> **SUPPLIED PASSAGE**
** begin **
In further embodiments, features from specific embodiments may be combined with features from other embodiments. For example, features from one embodiment may be combined with features from any of the other embodiments. In further embodiments, additional features may be added to the specific embodiments described herein.

BRIEF DESCRIPTION OF THE DRAWINGS

Advantages of the present invention may become apparent to those skilled in the art with the benefit of the following detailed description and upon reference to the accompanying drawings in which:

FIG. 1A is a perspective view of a diffuser of the prior art illustrating a conventional male register.

FIG. IB is a perspective view of a diffuser of the prior art illustrating a conventional female register.

FIG. 2 is a cross sectional view of ESP assembly stages of an illustrative embodiment. FIG. 3A is a perspective view of an exemplary diffuser with male register tabs of an illustrative embodiment.

FIG. 3B is a perspective view of an exemplary diffuser with female register slots of an illustrative embodiment.

FIG. 4A is a top plan view of a coupling ring of an illustrative embodiment.

FIG. 4B is a side view of a coupling ring of an illustrative embodiment. FIG. 5A is a perspective view of an exemplary diffuser with coupling ring protrusions around male register tabs of an illustrative embodiment.

FIG. 5B is a top plan view of an exemplary diffuser with coupling ring protrusions around male register tabs of an illustrative embodiment.

FIG. 6A is perspective view of an exemplary diffuser with coupling ring protrusions seated inside female register slots of an illustrative embodiment.

FIG. 6B is a top plan view of an exemplary diffuser with coupling ring protrusions seated inside female register slots of an illustrative embodiment.

FIG. 7 is an exploded view of a diffuser anti-rotation system of an illustrative embodiment.

FIG. 8 is a perspective view with part cutaway of stages of a diffuser anti-rotation system of an illustrative embodiment.

FIG. 9 is a top plan view of a coupling ring of an illustrative embodiment.

FIG. 10 is a cross sectional view of a diffuser stack of an illustrative embodiment. While the invention is susceptible to various modifications and alternative forms, specific embodiments thereof are shown by way of example in the drawings and may herein be described in detail. The drawings may not be to scale. It should be understood, however, that the embodiments described herein and shown in the drawings are not intended to limit the invention to the particular form disclosed, but on the contrary, the intention is to cover all modifications, equivalents and alternatives falling within the scope of the present invention as defined by the appended claims.

DETAILED DESCRIPTION

A diffuser anti-rotation system and apparatus are described. In the following exemplary description, numerous specific details are set forth in order to provide a more thorough understanding of embodiments of the invention. It will be apparent, however, to an artisan of ordinary skill that the present invention may be practiced without incorporating all aspects of the specific details described herein. In other instances, specific features, quantities, or measurements well known to those of ordinary skill in the art have not been described in detail so as not to obscure the invention. Readers should note that although examples of the invention are set forth herein, the claims, and the full scope of any equivalents, are what define the metes and bounds of the invention.

As used in this specification and the appended claims, the singular forms "a", "an" and "the" include plural referents unless the context clearly dictates otherwise. Thus, for example, reference to a tab includes one or more tabs.
** end **
> **RECORD EXTRACTS**
** begin **
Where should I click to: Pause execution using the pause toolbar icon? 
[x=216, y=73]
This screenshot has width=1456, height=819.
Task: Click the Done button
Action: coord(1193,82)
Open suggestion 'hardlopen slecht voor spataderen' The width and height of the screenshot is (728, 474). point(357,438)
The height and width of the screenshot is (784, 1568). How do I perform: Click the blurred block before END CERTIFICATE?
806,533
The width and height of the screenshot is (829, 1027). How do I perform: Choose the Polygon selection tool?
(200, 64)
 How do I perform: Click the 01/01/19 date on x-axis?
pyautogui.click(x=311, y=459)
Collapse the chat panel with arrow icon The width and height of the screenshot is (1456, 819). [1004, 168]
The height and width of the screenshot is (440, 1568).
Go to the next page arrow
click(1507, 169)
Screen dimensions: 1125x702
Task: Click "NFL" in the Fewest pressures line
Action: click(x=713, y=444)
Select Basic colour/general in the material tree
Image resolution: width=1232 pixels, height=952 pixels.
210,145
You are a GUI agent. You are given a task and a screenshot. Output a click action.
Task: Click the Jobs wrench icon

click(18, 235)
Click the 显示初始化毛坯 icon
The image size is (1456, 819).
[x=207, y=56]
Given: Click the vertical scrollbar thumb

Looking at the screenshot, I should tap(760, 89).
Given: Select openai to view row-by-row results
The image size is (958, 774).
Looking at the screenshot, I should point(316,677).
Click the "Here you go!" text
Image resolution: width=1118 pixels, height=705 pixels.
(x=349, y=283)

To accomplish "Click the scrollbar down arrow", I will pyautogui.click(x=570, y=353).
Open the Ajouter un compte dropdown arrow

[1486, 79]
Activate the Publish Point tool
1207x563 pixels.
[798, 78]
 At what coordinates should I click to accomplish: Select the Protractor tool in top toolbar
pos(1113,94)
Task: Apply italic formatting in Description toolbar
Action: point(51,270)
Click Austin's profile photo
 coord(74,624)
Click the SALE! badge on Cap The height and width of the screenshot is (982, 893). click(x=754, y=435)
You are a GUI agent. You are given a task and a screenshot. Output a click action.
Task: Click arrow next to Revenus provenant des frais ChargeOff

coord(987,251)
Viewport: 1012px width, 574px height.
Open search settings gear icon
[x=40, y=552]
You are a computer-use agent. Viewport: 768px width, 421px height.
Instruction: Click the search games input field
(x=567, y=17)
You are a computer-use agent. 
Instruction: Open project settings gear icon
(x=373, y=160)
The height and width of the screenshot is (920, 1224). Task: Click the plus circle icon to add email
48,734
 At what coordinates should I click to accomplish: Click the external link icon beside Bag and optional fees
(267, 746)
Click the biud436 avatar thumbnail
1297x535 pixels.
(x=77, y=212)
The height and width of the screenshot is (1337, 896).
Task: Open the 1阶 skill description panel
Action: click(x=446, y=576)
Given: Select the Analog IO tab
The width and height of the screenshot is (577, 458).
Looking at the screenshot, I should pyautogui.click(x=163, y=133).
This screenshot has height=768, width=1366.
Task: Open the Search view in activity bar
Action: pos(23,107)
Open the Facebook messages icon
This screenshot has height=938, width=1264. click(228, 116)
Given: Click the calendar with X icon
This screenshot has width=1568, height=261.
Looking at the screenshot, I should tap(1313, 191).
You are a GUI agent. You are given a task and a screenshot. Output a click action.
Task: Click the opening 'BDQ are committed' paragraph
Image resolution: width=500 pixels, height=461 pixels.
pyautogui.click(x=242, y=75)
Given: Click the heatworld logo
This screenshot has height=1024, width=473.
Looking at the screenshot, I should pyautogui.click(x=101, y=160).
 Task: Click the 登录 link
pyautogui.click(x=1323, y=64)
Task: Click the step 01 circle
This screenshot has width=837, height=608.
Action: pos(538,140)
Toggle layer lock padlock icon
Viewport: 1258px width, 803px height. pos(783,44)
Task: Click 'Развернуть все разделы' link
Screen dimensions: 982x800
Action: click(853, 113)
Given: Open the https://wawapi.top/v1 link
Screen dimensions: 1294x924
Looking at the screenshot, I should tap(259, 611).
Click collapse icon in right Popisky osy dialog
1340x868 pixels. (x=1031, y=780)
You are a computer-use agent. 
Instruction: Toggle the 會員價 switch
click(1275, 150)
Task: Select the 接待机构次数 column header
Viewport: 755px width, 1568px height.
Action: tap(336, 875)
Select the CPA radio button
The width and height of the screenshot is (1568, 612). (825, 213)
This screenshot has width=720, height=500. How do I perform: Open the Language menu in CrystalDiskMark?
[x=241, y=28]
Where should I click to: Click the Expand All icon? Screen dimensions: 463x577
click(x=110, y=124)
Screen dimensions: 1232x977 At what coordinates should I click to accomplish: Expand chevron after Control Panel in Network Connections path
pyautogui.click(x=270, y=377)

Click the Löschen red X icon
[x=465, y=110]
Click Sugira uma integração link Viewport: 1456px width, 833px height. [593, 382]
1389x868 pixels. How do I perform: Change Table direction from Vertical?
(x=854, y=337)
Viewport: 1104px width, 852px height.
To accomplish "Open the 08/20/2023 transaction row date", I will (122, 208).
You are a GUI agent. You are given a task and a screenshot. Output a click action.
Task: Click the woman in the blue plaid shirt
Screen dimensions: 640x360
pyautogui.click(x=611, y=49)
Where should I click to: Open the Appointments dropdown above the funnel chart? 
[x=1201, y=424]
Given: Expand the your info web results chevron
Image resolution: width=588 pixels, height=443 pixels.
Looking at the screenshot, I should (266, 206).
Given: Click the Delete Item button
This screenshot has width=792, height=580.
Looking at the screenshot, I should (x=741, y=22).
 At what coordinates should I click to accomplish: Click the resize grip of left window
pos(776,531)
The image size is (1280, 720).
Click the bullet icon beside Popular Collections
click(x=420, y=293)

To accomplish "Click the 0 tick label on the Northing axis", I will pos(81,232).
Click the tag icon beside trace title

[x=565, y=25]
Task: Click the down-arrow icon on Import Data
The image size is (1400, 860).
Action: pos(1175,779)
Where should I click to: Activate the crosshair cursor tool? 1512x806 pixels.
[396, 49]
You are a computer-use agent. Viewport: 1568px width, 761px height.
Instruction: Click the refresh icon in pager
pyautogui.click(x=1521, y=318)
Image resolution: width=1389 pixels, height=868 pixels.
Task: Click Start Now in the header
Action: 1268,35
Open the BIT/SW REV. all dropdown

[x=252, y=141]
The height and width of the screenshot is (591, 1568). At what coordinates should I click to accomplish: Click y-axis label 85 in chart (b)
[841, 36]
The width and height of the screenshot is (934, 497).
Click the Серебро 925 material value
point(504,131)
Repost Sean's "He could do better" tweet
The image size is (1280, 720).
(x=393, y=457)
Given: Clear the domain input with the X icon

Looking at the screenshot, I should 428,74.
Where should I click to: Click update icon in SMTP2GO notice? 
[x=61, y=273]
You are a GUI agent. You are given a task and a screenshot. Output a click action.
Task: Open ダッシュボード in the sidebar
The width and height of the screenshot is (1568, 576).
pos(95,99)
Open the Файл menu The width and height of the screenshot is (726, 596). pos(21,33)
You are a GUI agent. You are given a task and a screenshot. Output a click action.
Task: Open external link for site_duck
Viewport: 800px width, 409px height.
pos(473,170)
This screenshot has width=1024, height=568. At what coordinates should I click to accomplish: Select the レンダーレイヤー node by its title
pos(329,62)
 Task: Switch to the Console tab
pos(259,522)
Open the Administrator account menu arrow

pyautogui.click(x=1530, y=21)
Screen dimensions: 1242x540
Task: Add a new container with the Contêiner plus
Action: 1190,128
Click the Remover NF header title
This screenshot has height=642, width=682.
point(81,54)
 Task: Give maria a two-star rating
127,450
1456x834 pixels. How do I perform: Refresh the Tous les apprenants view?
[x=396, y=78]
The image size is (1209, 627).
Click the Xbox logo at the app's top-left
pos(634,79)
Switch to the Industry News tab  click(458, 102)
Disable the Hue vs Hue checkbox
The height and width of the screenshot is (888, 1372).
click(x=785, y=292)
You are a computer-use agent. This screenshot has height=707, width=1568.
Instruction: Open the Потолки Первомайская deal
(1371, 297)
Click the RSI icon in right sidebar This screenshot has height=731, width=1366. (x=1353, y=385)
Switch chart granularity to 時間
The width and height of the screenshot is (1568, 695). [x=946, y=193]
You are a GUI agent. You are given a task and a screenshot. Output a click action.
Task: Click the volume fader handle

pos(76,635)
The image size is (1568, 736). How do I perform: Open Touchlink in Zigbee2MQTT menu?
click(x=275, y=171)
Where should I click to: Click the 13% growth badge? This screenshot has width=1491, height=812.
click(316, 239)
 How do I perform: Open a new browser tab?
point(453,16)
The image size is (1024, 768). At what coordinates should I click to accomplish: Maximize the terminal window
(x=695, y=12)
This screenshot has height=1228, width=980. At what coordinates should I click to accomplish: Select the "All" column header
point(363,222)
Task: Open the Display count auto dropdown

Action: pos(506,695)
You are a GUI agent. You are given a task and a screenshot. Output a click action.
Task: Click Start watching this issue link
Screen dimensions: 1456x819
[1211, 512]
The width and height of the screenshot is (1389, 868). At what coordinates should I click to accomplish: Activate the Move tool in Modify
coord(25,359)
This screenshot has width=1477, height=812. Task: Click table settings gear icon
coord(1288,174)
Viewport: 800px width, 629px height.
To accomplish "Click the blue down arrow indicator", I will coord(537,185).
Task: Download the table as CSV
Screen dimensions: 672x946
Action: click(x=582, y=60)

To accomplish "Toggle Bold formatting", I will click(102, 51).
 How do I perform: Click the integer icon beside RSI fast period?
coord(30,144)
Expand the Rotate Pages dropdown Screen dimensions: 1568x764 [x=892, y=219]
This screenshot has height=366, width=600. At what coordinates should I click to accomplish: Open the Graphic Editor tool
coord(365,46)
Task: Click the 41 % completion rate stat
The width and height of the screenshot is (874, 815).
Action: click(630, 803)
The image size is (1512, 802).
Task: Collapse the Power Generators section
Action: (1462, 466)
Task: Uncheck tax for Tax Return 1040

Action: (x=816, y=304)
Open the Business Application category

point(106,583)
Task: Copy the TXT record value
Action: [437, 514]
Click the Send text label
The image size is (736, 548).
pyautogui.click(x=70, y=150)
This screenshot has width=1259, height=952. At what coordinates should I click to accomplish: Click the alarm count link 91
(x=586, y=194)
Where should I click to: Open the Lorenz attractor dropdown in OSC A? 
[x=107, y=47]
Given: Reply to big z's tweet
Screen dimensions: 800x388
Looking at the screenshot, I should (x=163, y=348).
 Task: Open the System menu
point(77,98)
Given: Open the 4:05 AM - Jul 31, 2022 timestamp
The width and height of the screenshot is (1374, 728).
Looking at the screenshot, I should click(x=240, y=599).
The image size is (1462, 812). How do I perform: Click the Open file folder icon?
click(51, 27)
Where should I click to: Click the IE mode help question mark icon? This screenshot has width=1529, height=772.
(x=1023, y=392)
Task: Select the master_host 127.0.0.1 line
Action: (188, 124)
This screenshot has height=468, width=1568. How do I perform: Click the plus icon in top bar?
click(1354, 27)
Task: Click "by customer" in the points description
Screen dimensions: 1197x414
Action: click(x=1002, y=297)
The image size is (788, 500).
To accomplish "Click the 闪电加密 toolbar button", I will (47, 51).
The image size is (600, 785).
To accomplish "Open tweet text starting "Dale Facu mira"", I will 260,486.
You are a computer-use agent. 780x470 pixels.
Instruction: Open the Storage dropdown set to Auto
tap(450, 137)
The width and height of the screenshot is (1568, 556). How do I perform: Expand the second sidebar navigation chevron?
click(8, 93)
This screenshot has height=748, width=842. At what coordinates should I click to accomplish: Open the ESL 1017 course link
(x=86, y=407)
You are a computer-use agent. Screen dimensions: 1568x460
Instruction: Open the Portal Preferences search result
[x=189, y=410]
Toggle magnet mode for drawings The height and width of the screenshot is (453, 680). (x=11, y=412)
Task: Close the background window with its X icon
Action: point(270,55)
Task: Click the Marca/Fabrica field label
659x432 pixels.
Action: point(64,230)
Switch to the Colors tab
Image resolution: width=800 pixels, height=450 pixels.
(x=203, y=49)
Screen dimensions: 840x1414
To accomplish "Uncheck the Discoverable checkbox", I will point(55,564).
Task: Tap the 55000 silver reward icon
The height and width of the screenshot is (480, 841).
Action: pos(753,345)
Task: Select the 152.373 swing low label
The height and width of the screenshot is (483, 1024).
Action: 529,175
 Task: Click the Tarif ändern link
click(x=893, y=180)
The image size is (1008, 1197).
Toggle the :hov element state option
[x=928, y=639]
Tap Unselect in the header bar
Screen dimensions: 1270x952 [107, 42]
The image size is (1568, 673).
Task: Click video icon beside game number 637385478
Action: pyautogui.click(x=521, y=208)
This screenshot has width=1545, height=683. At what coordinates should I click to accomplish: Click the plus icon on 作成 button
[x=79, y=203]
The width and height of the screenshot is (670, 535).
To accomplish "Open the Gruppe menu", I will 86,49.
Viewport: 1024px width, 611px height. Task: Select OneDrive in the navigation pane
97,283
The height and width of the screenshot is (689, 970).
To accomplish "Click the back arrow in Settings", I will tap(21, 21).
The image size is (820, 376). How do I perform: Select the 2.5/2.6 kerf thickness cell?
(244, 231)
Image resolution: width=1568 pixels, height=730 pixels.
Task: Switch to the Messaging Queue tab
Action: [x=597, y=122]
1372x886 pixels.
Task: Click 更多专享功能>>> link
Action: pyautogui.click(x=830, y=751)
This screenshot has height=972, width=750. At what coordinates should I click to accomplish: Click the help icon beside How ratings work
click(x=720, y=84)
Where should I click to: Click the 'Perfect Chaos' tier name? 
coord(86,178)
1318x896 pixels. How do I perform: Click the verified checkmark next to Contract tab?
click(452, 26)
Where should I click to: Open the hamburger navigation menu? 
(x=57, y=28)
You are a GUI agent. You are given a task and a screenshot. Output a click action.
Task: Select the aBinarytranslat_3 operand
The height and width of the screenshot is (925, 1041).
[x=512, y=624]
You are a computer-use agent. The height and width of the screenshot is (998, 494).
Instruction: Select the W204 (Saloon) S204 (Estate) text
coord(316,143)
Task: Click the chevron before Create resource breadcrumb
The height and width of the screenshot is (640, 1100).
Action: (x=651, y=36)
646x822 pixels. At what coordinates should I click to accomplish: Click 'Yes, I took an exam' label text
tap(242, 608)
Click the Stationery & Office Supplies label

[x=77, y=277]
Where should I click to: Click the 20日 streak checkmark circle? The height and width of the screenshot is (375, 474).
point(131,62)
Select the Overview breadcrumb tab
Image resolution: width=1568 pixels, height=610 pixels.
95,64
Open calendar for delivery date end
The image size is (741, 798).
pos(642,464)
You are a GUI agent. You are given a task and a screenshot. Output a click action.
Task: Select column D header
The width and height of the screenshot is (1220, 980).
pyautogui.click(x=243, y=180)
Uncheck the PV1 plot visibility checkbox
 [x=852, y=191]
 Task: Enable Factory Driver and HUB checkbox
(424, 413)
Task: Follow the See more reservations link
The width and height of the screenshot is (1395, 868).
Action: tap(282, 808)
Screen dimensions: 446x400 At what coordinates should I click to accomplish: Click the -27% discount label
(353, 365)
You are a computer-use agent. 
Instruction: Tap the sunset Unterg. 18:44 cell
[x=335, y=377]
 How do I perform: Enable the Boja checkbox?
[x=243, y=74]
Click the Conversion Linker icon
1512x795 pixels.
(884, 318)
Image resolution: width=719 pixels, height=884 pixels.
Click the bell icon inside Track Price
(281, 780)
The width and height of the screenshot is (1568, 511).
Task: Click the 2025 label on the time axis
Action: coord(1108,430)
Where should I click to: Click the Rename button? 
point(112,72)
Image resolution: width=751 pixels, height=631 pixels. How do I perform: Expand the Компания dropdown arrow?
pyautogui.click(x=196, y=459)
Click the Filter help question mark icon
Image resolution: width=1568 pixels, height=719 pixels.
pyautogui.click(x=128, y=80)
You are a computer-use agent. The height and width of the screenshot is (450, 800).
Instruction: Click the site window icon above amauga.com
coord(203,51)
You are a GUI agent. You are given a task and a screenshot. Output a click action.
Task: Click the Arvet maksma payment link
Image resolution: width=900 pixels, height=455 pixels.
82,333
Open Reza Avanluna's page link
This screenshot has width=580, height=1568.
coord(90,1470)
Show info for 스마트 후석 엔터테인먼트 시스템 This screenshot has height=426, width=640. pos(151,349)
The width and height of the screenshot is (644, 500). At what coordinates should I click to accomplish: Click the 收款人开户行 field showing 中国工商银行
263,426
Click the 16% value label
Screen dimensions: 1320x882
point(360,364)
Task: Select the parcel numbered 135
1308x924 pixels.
** end **
> **WORK TO DO**
[1] Reproduce the diffuser anti-rotation passage word for word, starting at "Advantages of the" and ending at "conventional female register.".
[2] Carry the diffuser anti-rotation passage forward from its final sentence.

> **FINAL RESULTS**
[1]
Advantages of the present invention may become apparent to those skilled in the art with the benefit of the following detailed description and upon reference to the accompanying drawings in which:

FIG. 1A is a perspective view of a diffuser of the prior art illustrating a conventional male register.

FIG. IB is a perspective view of a diffuser of the prior art illustrating a conventional female register.

[2]
"Coupled" refers to either a direct connection or an indirect connection (e.g., at least one intervening connection) between one or more objects or components. The phrase "directly attached" means a direct connection between objects or components.

As used herein, the term "outer," "outside" or "outward" means the radial direction away from the center of the shaft of the electric submersible pump (ESP) assembly element and/or the opening of a component through which the shaft would extend. In the art, "outer diameter" and "outer circumference" are sometimes used equivalently. As used herein, the outer diameter is used to describe what might otherwise be called the outer circumference or outer surface of a pump component such as a diffuser.

As used herein, the term "inner", "inside" or "inward" means the radial direction toward the center of the shaft of the ESP assembly element and/or the opening of a component through which the shaft would extend. In the art, "inner diameter" and "inner circumference" are sometimes used equivalently. As used herein, the inner diameter is used to describe what might otherwise be called the inner circumference or inner surface of a pump component, such as a coupling ring.

As used herein the terms "axial", "axially", "longitudinal" and "longitudinally" refer interchangeably to the direction extending along the length of the shaft of an ESP assembly component such as a multi-stage centrifugal pump, seal section, gas separator or charge pump.

"Downstream" refers to the longitudinal direction through a well substantially with the principal flow of lifted fluid when the pump assembly is in operation. By way of example but not limitation, in a vertical downhole ESP assembly, the downstream direction may be towards the surface of the well. The "top" of a component refers to the downstream-most side of the component. In that vein, a first diffuser that is "above" a second diffuser refers to the first diffuser being downstream of the second diffuser.

"Upstream" refers to the longitudinal direction through a well substantially opposite the principal flow of working fluid when the pump assembly is in operation. By way of example but not limitation, in a vertical downhole ESP assembly, the upstream direction may be opposite the surface of the well. The "bottom" of a component refers to the upstream-most side of the component. In that vein, a first diffuser that is "below" a second diffuser refers to the first diffuser being upstream of the second diffuser.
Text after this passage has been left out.